Roland Garros Day 2: Wawrinka and Muguruza Survive Big Scares
Sometimes you just have to tough it out and hope your best tennis comes later. That’s what happened to Stan Wawrinka and Garbine Muguruza on Day Two of Roland Garros. They flirted with the exit door. But it wasn’t time to leave.
Defending champion Wawrinka looked distinctly vulnerable against the dangerous Czech, Lukas Rosol, who once defeated Rafael Nadal in the first round at Wimbledon.
Wawrinka faced one particular moment of crisis – and could have become the first reigning French Open champion to be knocked out in the first round the following year.
Already behind by two sets to one, Wawrinka faced two break points in the fifth game of the fourth set. Had Rosol capitalised and then held serve three more times, he would have been home and dry.
Instead he looked tentative as Stan the Man battled his way out of trouble. Rosol had taken the first and third sets, 6-4 and 6-3 respectively. Wawrinka’s 6-1 success had been sandwiched between those more suprising scorelines.
Yet the unpredictable Swiss had struggled for consistency, despite the occasional flash of that genius backhand and bludgeoning forehand.
Fortunately for Wawrinka, an impressive 88% success rate in first serve points allowed him to take the fourth set 6-3 and brought him back onto level terms.
And the champion’s increasingly dependable backhands provided the foundation for a third-game break in the final set.
Finally Wawrinka’s mind seemed to be in a good place. He was playing the big points with more assurance than his opponent.
And that growing confidence put him on the path to victory by 6-4 in the decider.
But a five-set opener lasting more than three hours, in what could become a long title defence, was hardly ideal. And Wawrinka will hope to discover a better rhythm for the rest of French Open fortnight.
Meanwhile Garbina Muguruza survived a monumental scare of her own against Anna Karolina Schmiedlova of Slovakia.
The entire match turned upon an epic first game of the second set, which lasted more than fifteen minutes.
The underdog had no fewer than eight chances to break, yet squandered each one as Muguruza’s never-say-die spirit shone through.

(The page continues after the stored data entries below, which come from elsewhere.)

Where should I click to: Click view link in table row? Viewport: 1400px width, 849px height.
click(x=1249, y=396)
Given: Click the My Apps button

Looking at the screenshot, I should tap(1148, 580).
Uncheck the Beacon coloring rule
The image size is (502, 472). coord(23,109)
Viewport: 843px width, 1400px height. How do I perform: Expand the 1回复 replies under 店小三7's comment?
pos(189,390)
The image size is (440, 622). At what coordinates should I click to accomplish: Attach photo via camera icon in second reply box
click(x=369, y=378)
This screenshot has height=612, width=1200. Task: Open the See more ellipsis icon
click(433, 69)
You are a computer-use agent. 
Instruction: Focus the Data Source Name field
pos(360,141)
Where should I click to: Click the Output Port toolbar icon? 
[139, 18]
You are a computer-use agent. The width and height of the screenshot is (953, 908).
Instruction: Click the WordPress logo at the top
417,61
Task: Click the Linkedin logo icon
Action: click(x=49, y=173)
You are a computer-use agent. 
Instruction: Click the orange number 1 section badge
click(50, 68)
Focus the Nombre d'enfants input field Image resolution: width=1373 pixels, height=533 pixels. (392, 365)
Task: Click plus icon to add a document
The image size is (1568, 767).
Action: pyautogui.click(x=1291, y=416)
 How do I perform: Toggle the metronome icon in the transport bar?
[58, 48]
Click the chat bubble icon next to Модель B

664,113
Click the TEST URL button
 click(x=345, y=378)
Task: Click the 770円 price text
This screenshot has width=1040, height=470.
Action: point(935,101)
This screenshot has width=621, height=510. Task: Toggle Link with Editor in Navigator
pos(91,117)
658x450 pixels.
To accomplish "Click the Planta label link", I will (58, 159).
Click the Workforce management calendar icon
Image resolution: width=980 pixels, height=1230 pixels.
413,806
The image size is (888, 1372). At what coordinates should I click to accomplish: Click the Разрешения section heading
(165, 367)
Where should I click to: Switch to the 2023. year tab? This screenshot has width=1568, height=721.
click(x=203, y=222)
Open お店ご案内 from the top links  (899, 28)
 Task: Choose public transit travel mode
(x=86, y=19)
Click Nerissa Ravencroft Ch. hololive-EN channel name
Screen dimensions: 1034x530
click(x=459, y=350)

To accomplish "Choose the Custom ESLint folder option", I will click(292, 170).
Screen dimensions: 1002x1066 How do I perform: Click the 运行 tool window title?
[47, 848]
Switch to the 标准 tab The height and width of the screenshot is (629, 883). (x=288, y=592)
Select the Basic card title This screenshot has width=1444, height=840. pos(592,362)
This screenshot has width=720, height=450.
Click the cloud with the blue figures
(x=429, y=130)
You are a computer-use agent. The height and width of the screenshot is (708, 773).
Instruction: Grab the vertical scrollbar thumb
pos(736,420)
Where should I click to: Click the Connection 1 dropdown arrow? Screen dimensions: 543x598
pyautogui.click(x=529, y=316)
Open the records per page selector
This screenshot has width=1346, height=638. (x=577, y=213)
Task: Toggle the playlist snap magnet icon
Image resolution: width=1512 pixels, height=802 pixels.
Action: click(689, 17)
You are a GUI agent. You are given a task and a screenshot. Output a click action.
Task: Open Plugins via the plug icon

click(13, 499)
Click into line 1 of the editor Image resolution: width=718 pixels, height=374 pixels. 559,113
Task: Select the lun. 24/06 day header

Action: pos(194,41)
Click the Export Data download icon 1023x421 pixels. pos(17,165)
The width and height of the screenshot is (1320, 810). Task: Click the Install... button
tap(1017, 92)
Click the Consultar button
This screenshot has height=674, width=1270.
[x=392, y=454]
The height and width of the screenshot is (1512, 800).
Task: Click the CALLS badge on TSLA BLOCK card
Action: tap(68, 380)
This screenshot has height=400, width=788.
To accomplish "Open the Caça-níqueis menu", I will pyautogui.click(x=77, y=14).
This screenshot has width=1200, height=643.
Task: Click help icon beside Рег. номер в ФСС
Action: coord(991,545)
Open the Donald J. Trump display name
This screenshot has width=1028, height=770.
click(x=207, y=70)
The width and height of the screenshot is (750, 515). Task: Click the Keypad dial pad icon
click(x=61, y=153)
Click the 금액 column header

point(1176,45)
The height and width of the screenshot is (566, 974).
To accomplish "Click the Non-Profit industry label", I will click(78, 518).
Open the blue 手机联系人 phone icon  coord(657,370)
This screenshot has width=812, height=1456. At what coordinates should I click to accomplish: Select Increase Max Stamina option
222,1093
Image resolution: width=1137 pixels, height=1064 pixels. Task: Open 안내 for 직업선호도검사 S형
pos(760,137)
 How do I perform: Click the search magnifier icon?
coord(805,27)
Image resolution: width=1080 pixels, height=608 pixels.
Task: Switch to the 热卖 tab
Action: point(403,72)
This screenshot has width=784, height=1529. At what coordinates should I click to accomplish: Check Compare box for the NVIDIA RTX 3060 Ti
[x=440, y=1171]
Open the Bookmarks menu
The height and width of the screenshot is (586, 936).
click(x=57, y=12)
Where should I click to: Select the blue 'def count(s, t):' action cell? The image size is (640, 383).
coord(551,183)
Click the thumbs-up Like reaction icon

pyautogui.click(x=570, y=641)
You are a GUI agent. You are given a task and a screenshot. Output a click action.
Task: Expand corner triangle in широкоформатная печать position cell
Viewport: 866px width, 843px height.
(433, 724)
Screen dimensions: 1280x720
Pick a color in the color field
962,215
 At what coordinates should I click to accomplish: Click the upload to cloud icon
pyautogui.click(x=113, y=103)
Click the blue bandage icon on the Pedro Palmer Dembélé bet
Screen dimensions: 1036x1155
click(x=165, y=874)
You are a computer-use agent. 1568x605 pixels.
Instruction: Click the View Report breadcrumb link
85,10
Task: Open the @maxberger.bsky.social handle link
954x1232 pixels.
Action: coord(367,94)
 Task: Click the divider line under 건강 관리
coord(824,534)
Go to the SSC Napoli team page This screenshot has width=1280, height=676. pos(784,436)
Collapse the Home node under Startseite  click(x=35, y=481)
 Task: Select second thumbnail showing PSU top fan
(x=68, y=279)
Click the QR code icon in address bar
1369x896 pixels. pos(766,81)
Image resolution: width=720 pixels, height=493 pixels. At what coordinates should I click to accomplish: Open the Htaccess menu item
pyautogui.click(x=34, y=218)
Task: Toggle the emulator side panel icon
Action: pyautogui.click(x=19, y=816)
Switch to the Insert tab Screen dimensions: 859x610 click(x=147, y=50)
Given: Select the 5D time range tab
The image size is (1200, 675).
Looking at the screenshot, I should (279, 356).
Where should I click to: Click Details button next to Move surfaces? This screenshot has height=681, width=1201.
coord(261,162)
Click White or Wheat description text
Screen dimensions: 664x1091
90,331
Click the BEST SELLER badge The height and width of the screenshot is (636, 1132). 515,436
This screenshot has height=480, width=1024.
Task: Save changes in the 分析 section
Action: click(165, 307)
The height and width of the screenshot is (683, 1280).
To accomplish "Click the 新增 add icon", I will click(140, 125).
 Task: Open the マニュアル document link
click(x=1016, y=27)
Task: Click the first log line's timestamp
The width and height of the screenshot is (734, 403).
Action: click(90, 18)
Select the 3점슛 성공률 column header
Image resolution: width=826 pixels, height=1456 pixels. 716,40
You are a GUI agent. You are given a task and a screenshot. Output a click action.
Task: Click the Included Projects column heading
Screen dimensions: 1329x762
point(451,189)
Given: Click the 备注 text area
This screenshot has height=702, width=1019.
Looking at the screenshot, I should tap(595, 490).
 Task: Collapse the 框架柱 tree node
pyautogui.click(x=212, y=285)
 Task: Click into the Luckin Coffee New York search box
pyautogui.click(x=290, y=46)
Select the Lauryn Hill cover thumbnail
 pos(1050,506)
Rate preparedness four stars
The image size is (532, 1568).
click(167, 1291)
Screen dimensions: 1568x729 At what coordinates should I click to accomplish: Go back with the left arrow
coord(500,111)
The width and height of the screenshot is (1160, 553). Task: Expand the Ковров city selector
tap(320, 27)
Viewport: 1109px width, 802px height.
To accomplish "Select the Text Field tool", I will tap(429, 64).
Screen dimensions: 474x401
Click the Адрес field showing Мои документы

It could have been curtains for the Spaniard had she lost that game. She had already been second best in a first set won by Schmiedlova 6-3. Instead she was eventually able to take the second by the same margin.
Schmiedlova’s resistance crumbled for a while in the deciding set, though she did have the satisfaction of breaking Muguruza at 1-4. She even scrambled back to 3-4 and began to dream once more.
In the final analysis, however, it will be the break points she didn’t take that will probably haunt Schmiedlova for a while. There was yet another opportunity to break and get even at 4-4. But Muguruza provided another convincing answer when it mattered.
Relaxed at last, Muguruza closed in for the kill – and a final powerful forehand proved too much for her adversary and enough to secure the third 6-3.
But the former Wimbledon finalist knew how close she had come to an early exit in Paris – and will have to start better if she is to make a big impression here.